L’enrobé noir comme fond de l’oeuvre, matériau sculptural
Epousant les formes du sol, ses qualités de grain et de lumière sont révélées selon les positions de l’observateur et les conditions atmosphériques: Par contraste des ombres et du soleil il devient blanc ou jaune ; mouillé il devient miroir et reflète couleurs et lumières du ciel. La texture de sa surface pourra être qualifiée par des intensités de sablages et l’inclusion de granulats spécifiques (roches jurassiennes).
L’enrobé sensuel
Ondulant, épousant les mouvements du relief de sa surface grainée, l’enrobé devient sculpture. Incurvations convexes et concaves du relief sont révélées par la réception des lumières sur la couleur noire. La matière urbaine par excellence, l’enrobé ou asphalte, devient la matière de l’expression de la géographie, une sculpture topographique dans laquelle on peut circuler, jouer, se lover, se cacher.
La terre sacralisée
La surface végétale, qui n’intervient plus comme surface d’espace libre plus ou moins définie mais circonscrite et ‘soclée’ par la matière de l’enrobée, est célébrée pour elle-même. La relation du sol vivant (gazon) et du sol inerte (enrobé) est déroulée par la bordure aluminium sur une longueur de 500 mètres linéaires plissés.
Du proche au lointain, du pli de la courbe à la ligne tendue de l’horizon architectural, le corps et le regard des enfants trouvent des articulations, entrent dans une nouvelle relation avec l’immensité du ciel de Meyrin-Parc et au-delà de la vallée de Genève et des massifs du Jura. Le projet artistique exacerbe la relation d’un sol «artificiel» avec un sol «naturel», d’un sol inerte avec un sol vivant, d’un sol minéral avec un sol végétal. A la planéité manifeste des corps de bâtiment de l’école répondent les courbes et les volumes de l’enrobé.

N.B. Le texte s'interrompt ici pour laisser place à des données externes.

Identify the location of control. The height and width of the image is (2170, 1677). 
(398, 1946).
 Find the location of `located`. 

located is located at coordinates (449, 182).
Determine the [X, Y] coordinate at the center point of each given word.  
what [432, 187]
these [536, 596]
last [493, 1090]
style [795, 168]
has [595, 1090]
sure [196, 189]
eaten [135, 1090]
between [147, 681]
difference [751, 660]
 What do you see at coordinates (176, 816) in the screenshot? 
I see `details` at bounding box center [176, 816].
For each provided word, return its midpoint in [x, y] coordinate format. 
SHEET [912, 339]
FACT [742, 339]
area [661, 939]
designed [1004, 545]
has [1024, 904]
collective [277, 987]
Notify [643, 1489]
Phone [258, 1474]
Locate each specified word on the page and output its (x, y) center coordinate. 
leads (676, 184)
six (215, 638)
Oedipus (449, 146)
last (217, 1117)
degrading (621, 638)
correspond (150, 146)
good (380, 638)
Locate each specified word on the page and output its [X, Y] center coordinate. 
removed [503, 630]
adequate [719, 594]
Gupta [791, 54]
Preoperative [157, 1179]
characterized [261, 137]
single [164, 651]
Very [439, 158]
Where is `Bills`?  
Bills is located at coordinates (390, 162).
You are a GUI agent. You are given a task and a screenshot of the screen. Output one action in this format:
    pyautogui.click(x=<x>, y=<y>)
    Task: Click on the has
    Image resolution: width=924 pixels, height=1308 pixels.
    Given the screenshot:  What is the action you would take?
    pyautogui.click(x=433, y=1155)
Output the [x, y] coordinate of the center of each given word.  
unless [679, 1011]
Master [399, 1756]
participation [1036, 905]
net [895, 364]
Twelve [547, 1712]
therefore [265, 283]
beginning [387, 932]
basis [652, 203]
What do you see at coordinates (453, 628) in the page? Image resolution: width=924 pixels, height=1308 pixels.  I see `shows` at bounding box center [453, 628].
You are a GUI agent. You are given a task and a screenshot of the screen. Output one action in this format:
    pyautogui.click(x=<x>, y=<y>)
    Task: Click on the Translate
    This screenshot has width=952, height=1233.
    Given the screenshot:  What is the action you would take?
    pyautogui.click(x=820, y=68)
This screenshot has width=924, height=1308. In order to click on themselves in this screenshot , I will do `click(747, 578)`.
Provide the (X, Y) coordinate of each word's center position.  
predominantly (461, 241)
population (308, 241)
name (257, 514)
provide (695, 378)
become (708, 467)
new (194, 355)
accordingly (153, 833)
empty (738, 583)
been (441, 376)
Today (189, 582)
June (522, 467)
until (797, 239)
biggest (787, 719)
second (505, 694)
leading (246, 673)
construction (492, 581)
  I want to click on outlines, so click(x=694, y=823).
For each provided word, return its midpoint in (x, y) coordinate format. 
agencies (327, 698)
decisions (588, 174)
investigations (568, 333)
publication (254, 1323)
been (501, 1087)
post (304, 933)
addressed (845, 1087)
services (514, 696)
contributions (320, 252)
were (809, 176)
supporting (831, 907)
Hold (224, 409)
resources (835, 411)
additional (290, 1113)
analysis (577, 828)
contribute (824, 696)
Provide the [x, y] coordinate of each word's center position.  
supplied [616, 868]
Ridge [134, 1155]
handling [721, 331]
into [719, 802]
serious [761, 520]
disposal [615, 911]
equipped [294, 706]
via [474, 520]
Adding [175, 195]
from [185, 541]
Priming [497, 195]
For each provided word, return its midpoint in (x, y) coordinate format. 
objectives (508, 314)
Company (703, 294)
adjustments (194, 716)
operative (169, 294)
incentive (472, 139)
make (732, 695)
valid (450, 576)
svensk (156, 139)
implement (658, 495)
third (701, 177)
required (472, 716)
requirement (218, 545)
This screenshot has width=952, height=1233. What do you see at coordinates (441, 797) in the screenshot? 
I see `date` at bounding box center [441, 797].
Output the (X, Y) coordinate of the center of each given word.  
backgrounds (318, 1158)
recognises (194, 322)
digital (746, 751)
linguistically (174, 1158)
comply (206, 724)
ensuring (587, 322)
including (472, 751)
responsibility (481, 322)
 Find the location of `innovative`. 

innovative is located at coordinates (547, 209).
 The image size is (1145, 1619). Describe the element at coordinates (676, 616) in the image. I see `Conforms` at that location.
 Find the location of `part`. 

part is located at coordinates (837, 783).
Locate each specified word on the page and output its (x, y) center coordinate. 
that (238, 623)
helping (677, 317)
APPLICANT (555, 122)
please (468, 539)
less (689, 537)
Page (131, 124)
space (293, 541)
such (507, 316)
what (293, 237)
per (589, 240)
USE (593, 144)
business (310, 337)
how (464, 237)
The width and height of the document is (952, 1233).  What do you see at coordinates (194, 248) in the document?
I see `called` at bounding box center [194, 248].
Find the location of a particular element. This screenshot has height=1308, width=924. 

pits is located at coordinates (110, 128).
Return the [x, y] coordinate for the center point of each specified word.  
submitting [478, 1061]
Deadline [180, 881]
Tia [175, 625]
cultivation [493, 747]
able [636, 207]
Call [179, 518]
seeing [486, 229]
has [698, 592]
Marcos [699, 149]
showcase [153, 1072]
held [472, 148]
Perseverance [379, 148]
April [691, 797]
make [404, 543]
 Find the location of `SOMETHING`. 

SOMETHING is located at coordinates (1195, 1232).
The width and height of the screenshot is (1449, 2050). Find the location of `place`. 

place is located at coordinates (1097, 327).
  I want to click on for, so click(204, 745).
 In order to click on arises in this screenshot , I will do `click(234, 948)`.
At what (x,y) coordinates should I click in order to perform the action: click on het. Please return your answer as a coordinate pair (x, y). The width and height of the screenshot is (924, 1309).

L’acte artistique détourne les matériaux de leur usage courant, ce qui inaugure:
– dans un premier temps la surprise de voir le banal et le strictement utilitaire prendre des formes extraordinaires et jouer un rôle nouveau.
– dans un second temps peut être une méditation sur le monde des possibles qui est le nôtre et la fonction éclairante de l’art à ce sujet.
Le surgissement du jeu topographique ondulant de la sculpture au sein de l’espace plan des modernes joue l’effet de contraste et questionne en les rapprochant deux grands mouvements des années 1960 / 1970 : l’un architectural avec la réalisation de l’espace urbain «moderne» et l’autre artistique avec la réalisation d’oeuvres in situ dans les déserts américains, le land art auquel la sculpture fait référence par une mise en jeu, dans sa matérialité et sa composition des formes mêmes du paysage.
«Gilles Brusset invente une nouvelle catégorie : la sculpture-paysage. Non pas la sculpture dans le paysage mais le paysage comme sculpture. Il propose ‘une interprétation plastique’ des paysages et, pour ce projet, plus spécifiquement du Jura dont les hauteurs sont proches sans être visibles de l’école de Boudines», écrit le philosophe Gilles A. Tiberghien dans le texte de présentation de «L’enfance du pli», plaquette éditée par le FACM, 2017.